_Your goal_: Give exactly the lines from the one that contains "This screenshot has height=372, width=751." through the end of the entries below, both included; the pictures stay out.

==============================

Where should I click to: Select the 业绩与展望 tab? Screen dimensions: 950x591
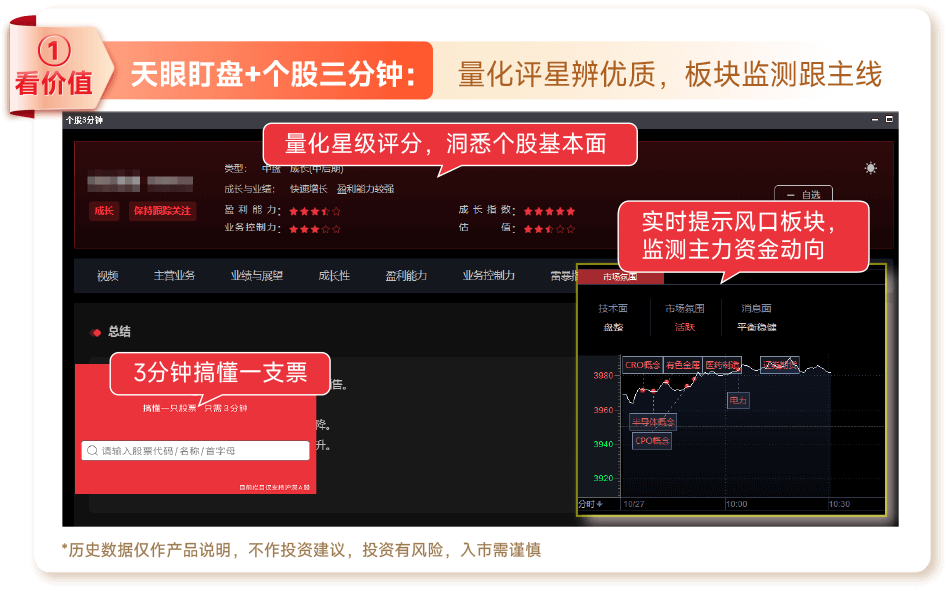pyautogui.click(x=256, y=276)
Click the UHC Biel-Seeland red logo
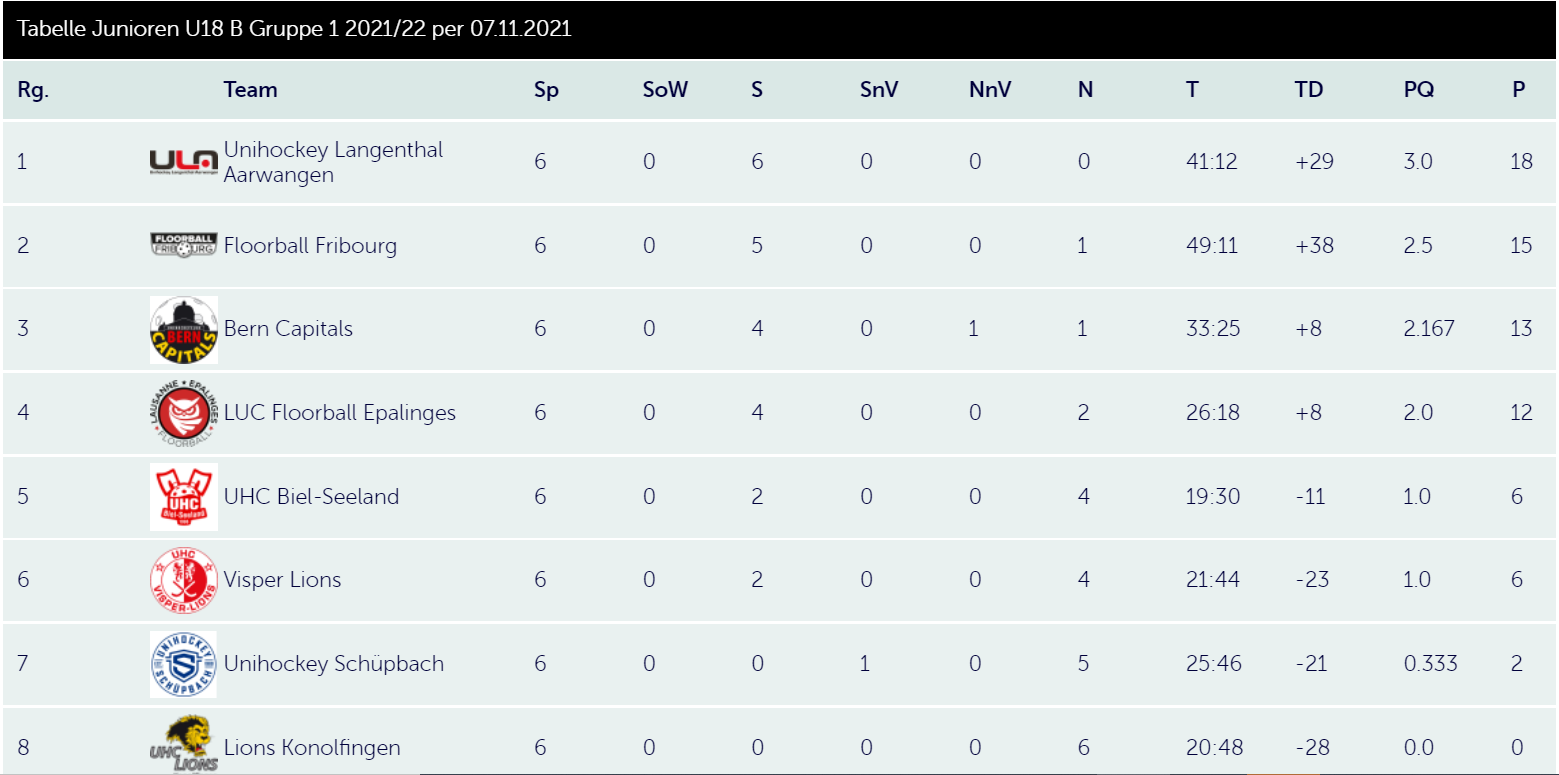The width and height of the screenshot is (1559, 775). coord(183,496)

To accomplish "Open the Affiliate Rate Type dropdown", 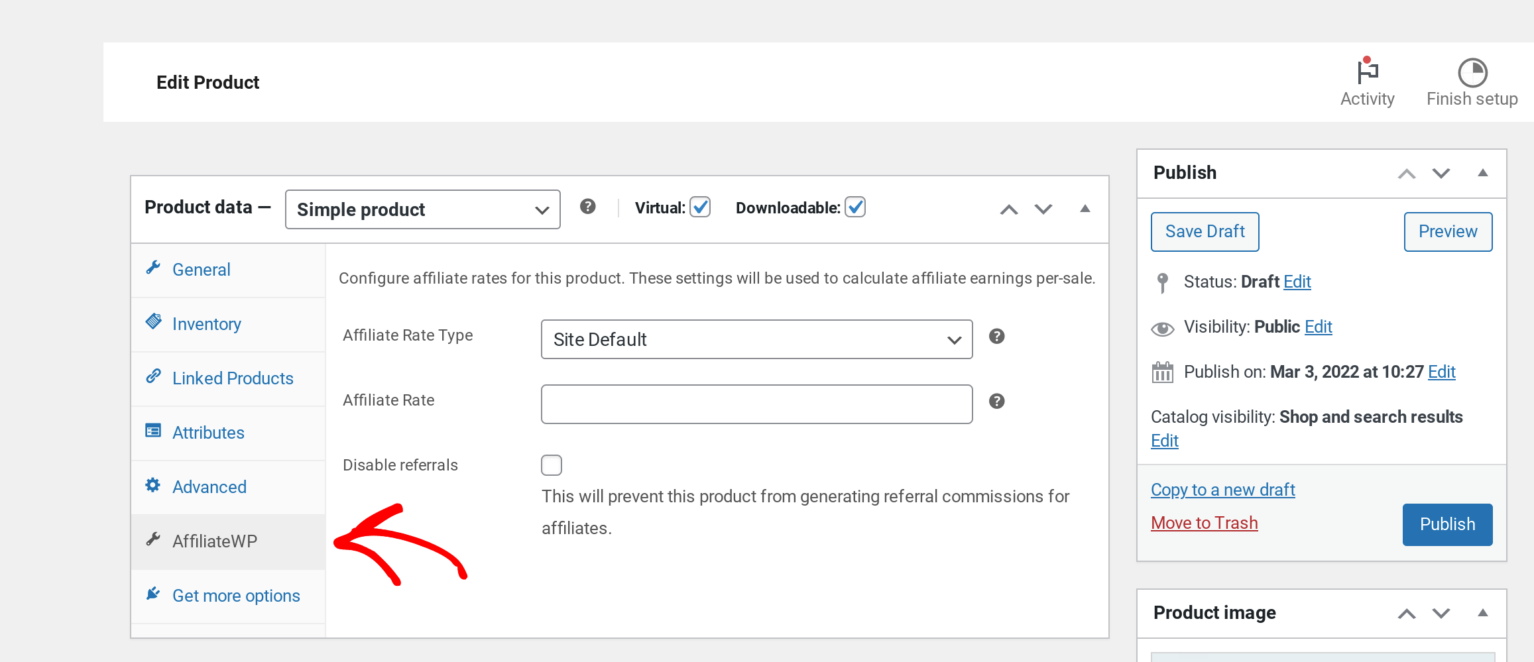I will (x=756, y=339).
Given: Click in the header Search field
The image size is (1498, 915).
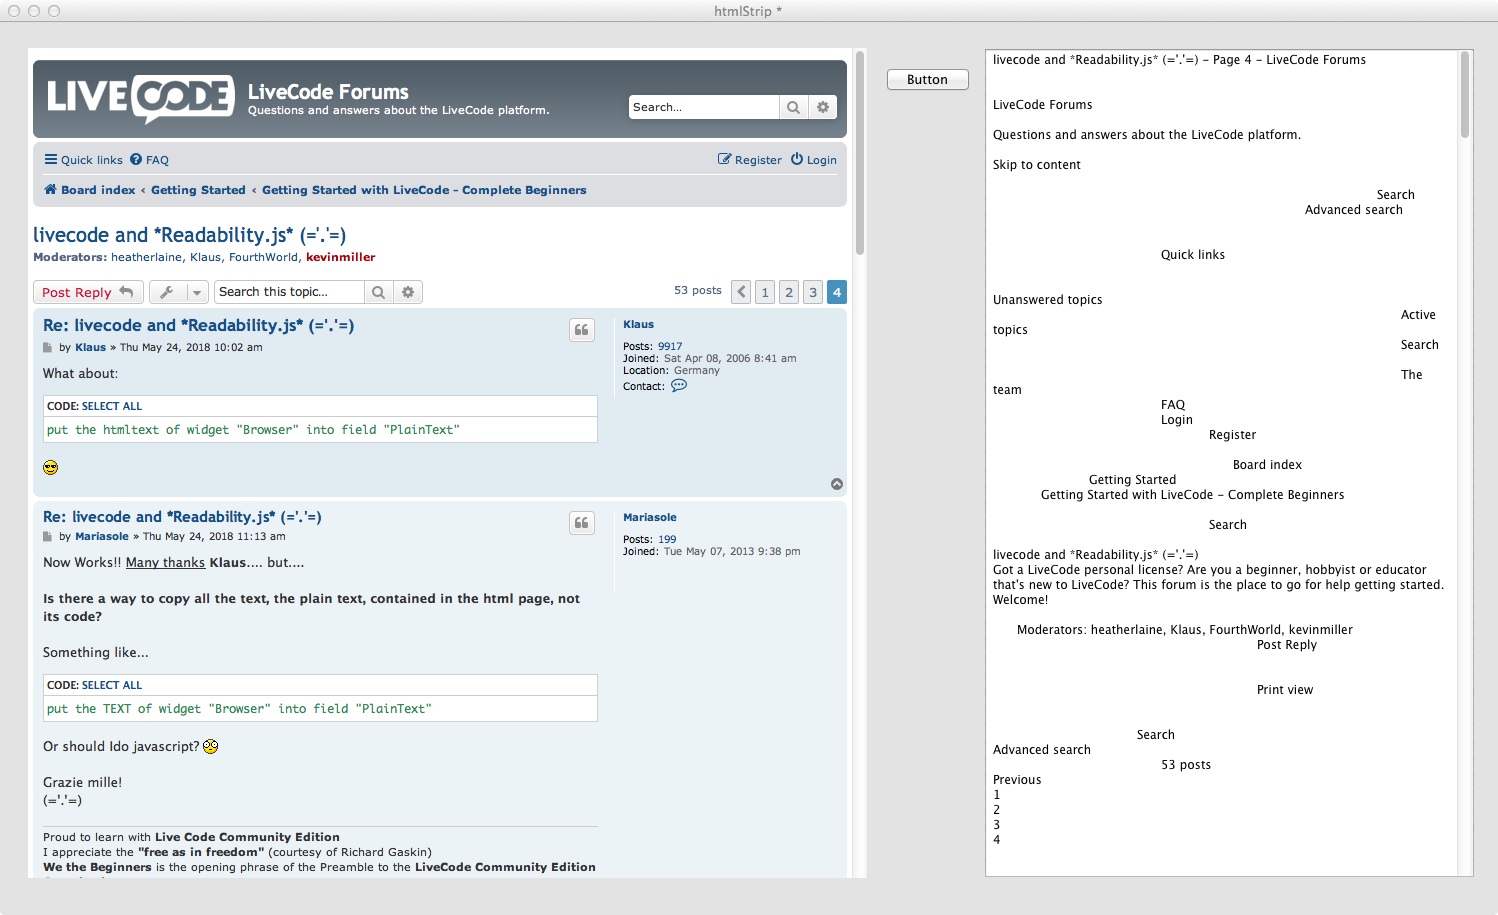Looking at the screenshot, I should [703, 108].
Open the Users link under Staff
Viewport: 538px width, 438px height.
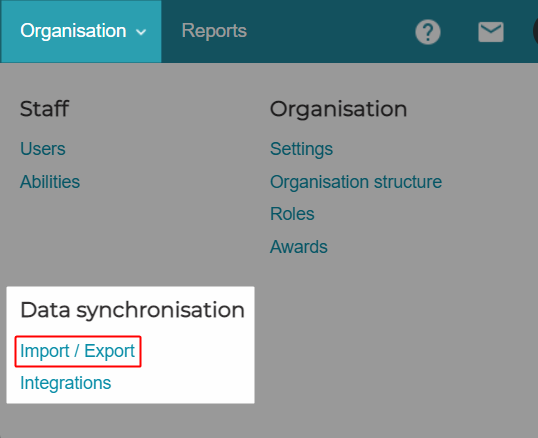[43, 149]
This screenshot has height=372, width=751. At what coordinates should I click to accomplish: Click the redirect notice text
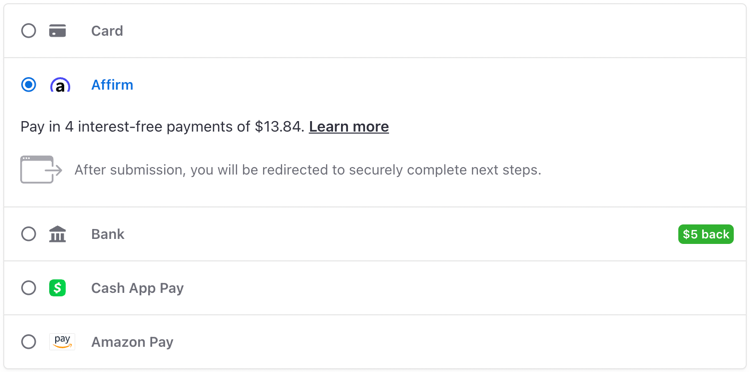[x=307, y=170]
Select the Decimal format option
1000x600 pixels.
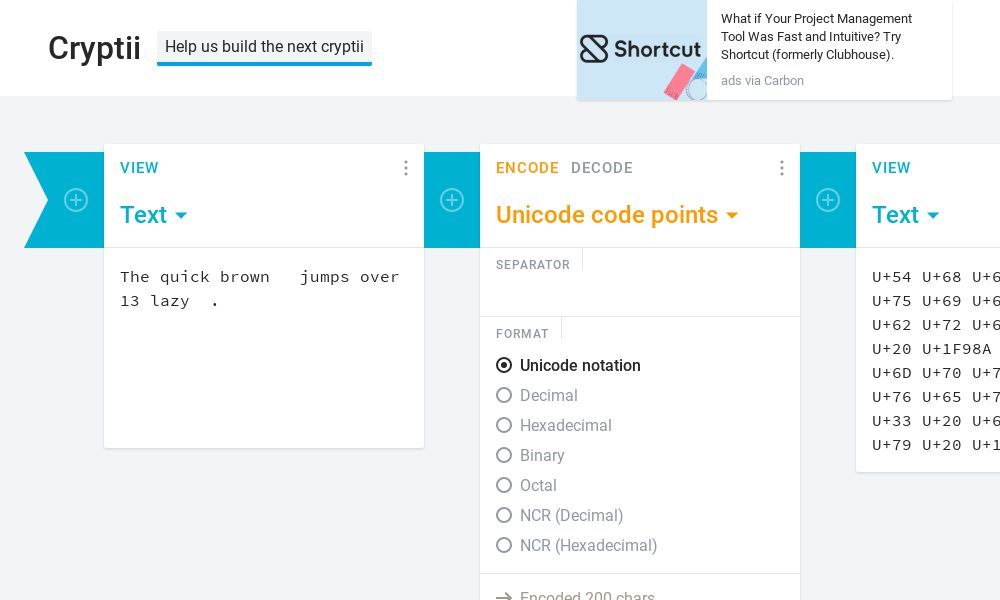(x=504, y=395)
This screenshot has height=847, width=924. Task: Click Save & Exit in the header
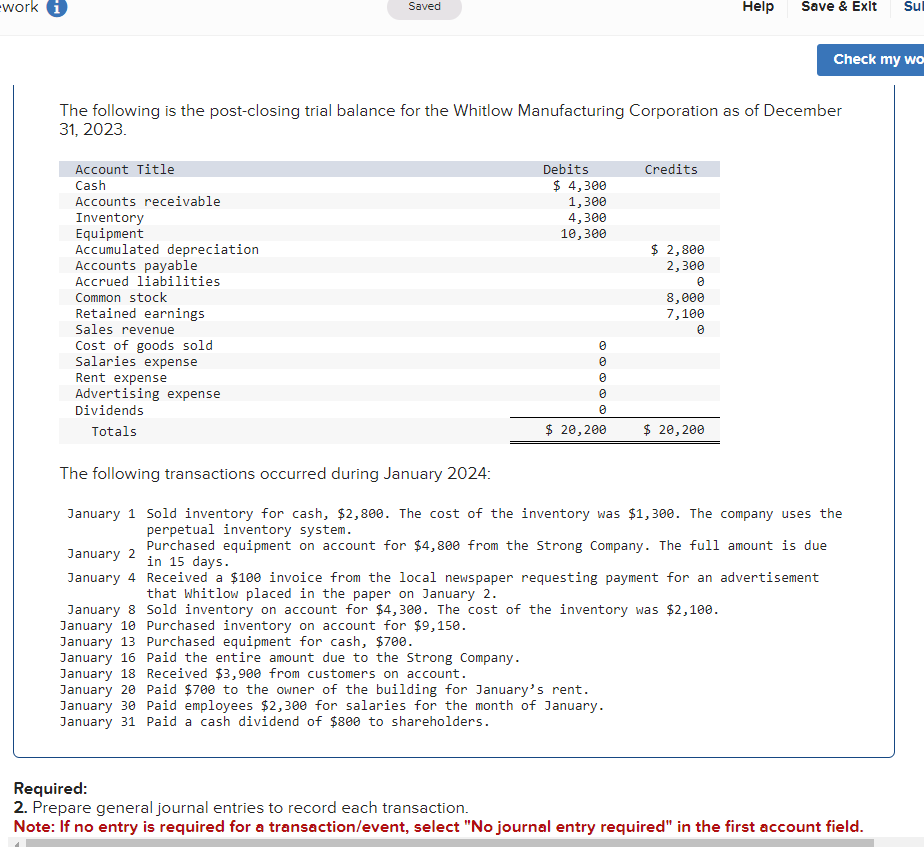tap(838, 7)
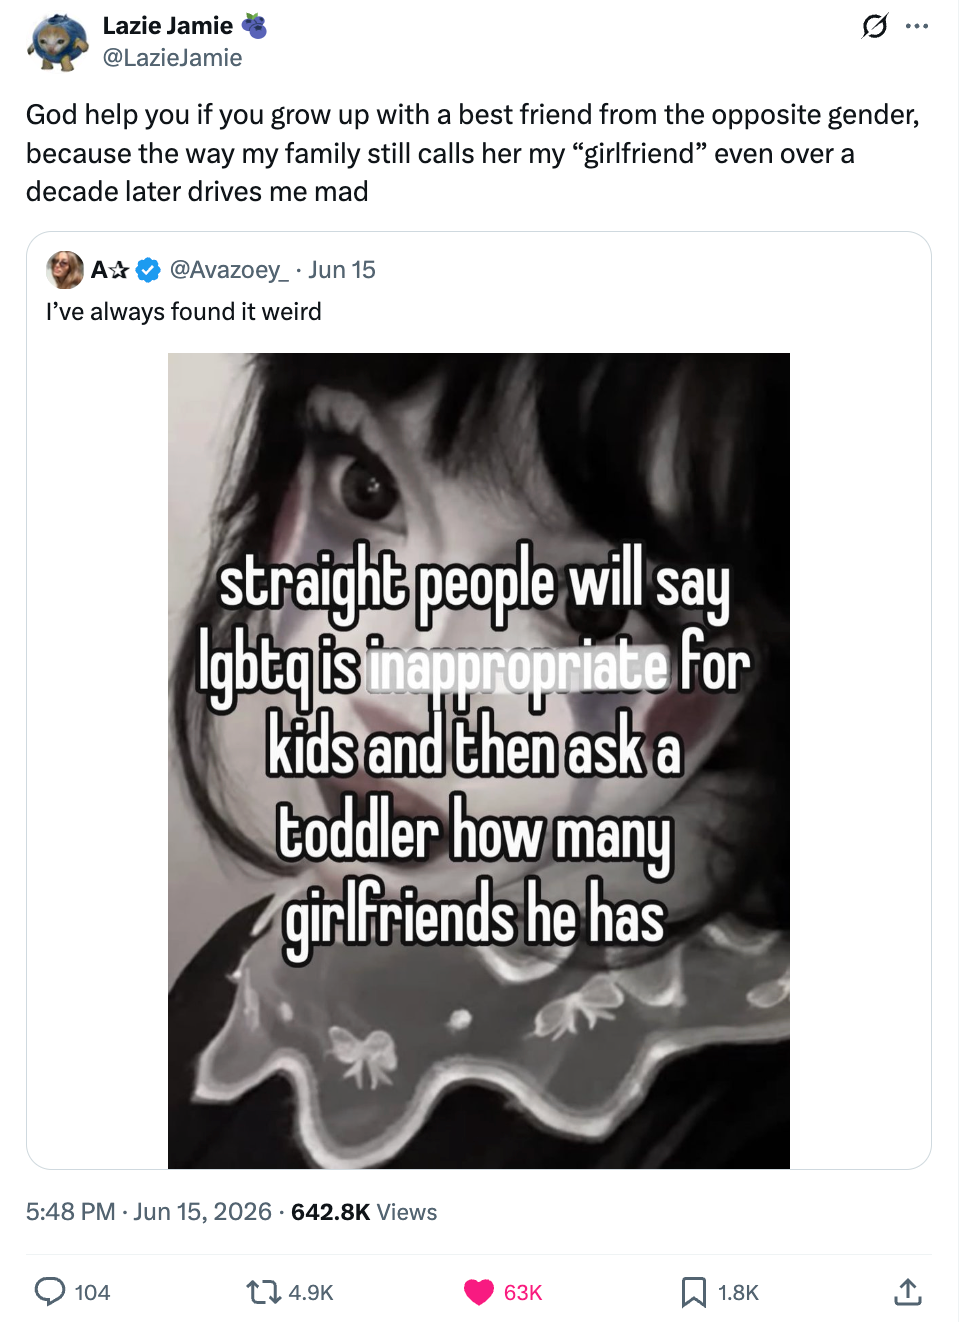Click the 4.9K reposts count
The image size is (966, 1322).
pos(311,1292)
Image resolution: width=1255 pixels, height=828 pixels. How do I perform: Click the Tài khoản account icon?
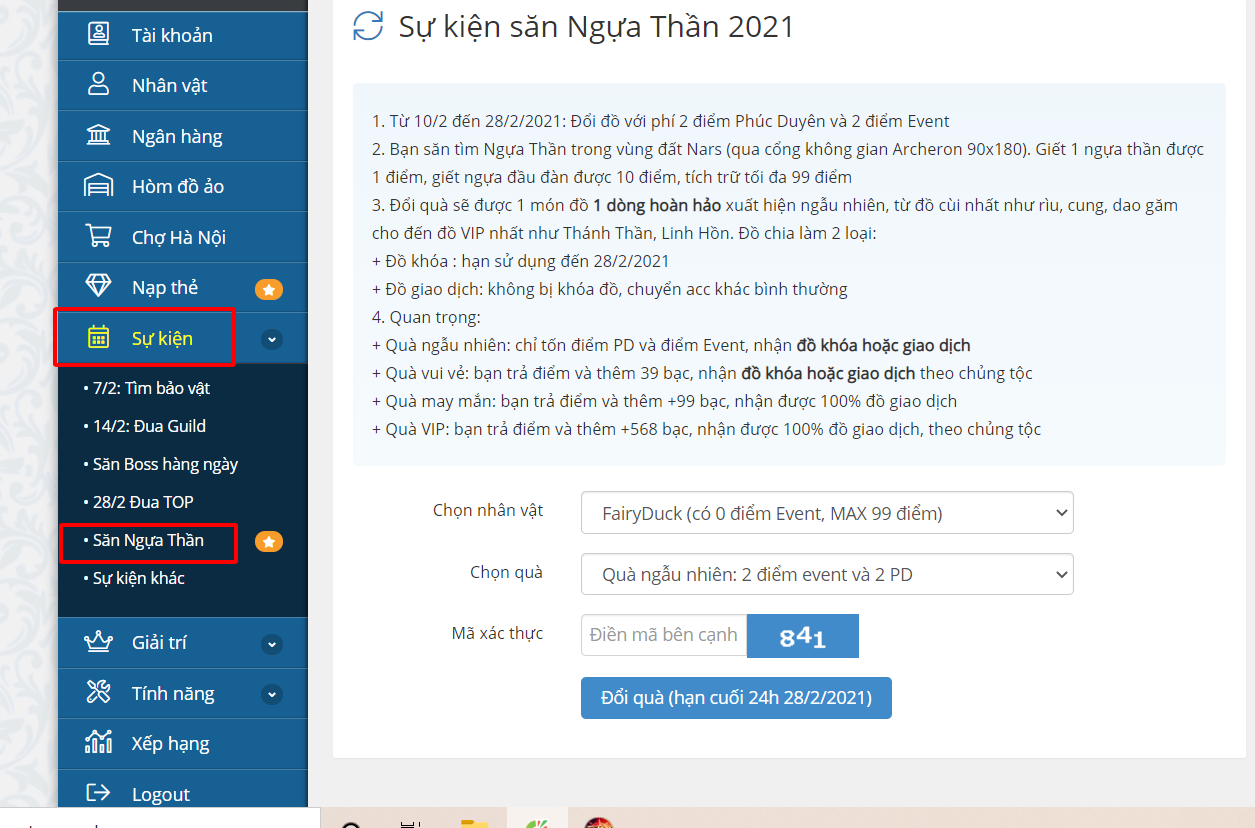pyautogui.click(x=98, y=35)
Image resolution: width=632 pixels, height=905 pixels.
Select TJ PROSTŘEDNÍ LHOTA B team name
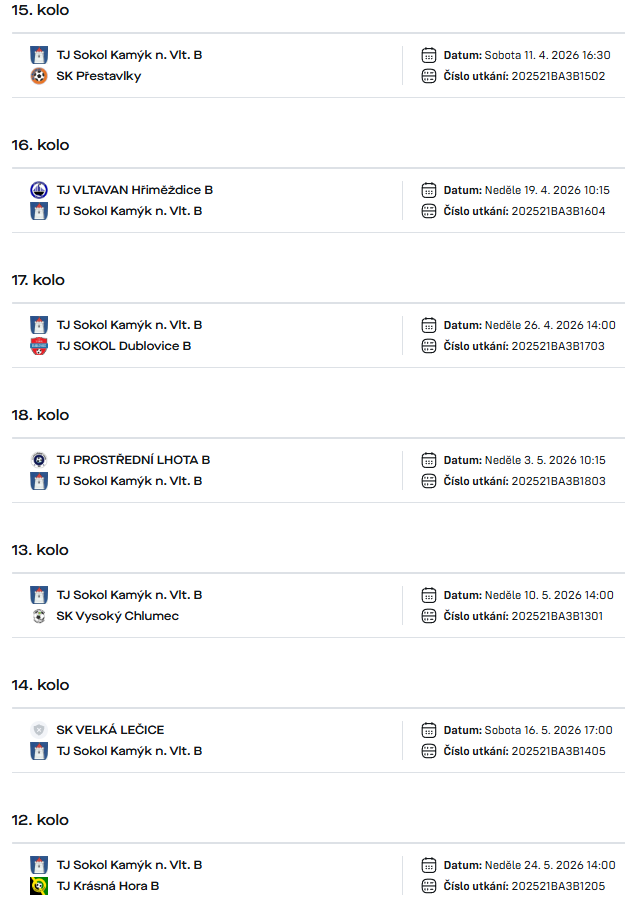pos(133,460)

==============================

_Written response_:
This screenshot has height=372, width=751. At what coordinates should I click to accomplish: Click the redirect notice text
[x=307, y=170]
Select the Decimal format option
1000x600 pixels.
(x=504, y=395)
This screenshot has height=847, width=924. Task: Click Save & Exit in the header
tap(838, 7)
Click the 4.9K reposts count
The image size is (966, 1322).
pos(311,1292)
Image resolution: width=1255 pixels, height=828 pixels. How do I perform: Click the Tài khoản account icon?
pyautogui.click(x=98, y=35)
Image resolution: width=632 pixels, height=905 pixels.
Select TJ PROSTŘEDNÍ LHOTA B team name
pos(133,460)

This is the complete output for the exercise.